_ABOUT THIS TASK_
Provide an exact transcription of all the records.

☆ ☆ ☆ ☆ ☆

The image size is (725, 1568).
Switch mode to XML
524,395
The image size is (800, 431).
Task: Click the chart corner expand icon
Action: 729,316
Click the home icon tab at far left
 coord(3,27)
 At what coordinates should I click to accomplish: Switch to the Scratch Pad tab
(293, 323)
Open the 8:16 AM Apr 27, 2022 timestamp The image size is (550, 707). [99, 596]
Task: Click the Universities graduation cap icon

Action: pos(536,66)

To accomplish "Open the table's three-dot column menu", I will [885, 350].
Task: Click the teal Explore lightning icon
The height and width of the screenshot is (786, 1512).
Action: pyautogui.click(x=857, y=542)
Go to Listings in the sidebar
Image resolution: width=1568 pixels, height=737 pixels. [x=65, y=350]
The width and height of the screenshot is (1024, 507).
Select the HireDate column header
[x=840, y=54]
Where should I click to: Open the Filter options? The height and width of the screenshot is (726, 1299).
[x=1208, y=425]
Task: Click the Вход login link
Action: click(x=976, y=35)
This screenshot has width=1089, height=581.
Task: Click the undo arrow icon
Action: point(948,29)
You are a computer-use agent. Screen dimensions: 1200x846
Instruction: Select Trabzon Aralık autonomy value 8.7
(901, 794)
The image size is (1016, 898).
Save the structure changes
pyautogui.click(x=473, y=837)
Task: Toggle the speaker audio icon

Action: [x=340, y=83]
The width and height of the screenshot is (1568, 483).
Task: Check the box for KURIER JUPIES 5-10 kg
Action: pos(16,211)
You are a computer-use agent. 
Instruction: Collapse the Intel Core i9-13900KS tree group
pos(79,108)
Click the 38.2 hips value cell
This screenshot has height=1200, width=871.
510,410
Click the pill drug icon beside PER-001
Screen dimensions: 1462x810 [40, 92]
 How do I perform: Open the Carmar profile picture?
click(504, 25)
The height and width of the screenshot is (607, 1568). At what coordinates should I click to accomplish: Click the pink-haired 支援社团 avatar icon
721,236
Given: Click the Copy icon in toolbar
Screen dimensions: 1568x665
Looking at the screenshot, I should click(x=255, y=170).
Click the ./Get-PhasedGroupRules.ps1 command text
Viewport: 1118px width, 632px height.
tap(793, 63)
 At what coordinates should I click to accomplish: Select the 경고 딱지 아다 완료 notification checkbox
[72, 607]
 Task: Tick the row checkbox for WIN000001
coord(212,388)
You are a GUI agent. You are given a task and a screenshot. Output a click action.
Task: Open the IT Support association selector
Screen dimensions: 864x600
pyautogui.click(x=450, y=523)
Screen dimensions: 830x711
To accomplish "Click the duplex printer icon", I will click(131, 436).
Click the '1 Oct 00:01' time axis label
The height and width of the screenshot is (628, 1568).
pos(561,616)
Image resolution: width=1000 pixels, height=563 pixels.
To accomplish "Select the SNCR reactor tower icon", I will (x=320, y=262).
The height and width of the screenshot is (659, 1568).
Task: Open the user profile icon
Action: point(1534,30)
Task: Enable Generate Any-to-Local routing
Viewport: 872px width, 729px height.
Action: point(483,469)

☆ ☆ ☆ ☆ ☆

_SOLUTION TO THIS PROBLEM_
The image size is (725, 1568).
Switch mode to XML
524,395
The image size is (800, 431).
Task: Click the chart corner expand icon
Action: 729,316
Click the home icon tab at far left
 coord(3,27)
 At what coordinates should I click to accomplish: Switch to the Scratch Pad tab
(293, 323)
Open the 8:16 AM Apr 27, 2022 timestamp The image size is (550, 707). [99, 596]
Task: Click the Universities graduation cap icon

Action: pos(536,66)

To accomplish "Open the table's three-dot column menu", I will [885, 350].
Task: Click the teal Explore lightning icon
The height and width of the screenshot is (786, 1512).
Action: pyautogui.click(x=857, y=542)
Go to Listings in the sidebar
Image resolution: width=1568 pixels, height=737 pixels. [x=65, y=350]
The width and height of the screenshot is (1024, 507).
Select the HireDate column header
[x=840, y=54]
Where should I click to: Open the Filter options? The height and width of the screenshot is (726, 1299).
[x=1208, y=425]
Task: Click the Вход login link
Action: click(x=976, y=35)
This screenshot has width=1089, height=581.
Task: Click the undo arrow icon
Action: point(948,29)
You are a computer-use agent. Screen dimensions: 1200x846
Instruction: Select Trabzon Aralık autonomy value 8.7
(901, 794)
The image size is (1016, 898).
Save the structure changes
pyautogui.click(x=473, y=837)
Task: Toggle the speaker audio icon

Action: [x=340, y=83]
The width and height of the screenshot is (1568, 483).
Task: Check the box for KURIER JUPIES 5-10 kg
Action: pos(16,211)
You are a computer-use agent. 
Instruction: Collapse the Intel Core i9-13900KS tree group
pos(79,108)
Click the 38.2 hips value cell
This screenshot has height=1200, width=871.
510,410
Click the pill drug icon beside PER-001
Screen dimensions: 1462x810 [40, 92]
 How do I perform: Open the Carmar profile picture?
click(504, 25)
The height and width of the screenshot is (607, 1568). At what coordinates should I click to accomplish: Click the pink-haired 支援社团 avatar icon
721,236
Given: Click the Copy icon in toolbar
Screen dimensions: 1568x665
Looking at the screenshot, I should click(x=255, y=170).
Click the ./Get-PhasedGroupRules.ps1 command text
Viewport: 1118px width, 632px height.
tap(793, 63)
 At what coordinates should I click to accomplish: Select the 경고 딱지 아다 완료 notification checkbox
[72, 607]
 Task: Tick the row checkbox for WIN000001
coord(212,388)
You are a GUI agent. You are given a task and a screenshot. Output a click action.
Task: Open the IT Support association selector
Screen dimensions: 864x600
pyautogui.click(x=450, y=523)
Screen dimensions: 830x711
To accomplish "Click the duplex printer icon", I will click(131, 436).
Click the '1 Oct 00:01' time axis label
The height and width of the screenshot is (628, 1568).
pos(561,616)
Image resolution: width=1000 pixels, height=563 pixels.
To accomplish "Select the SNCR reactor tower icon", I will (x=320, y=262).
The height and width of the screenshot is (659, 1568).
Task: Open the user profile icon
Action: point(1534,30)
Task: Enable Generate Any-to-Local routing
Viewport: 872px width, 729px height.
Action: point(483,469)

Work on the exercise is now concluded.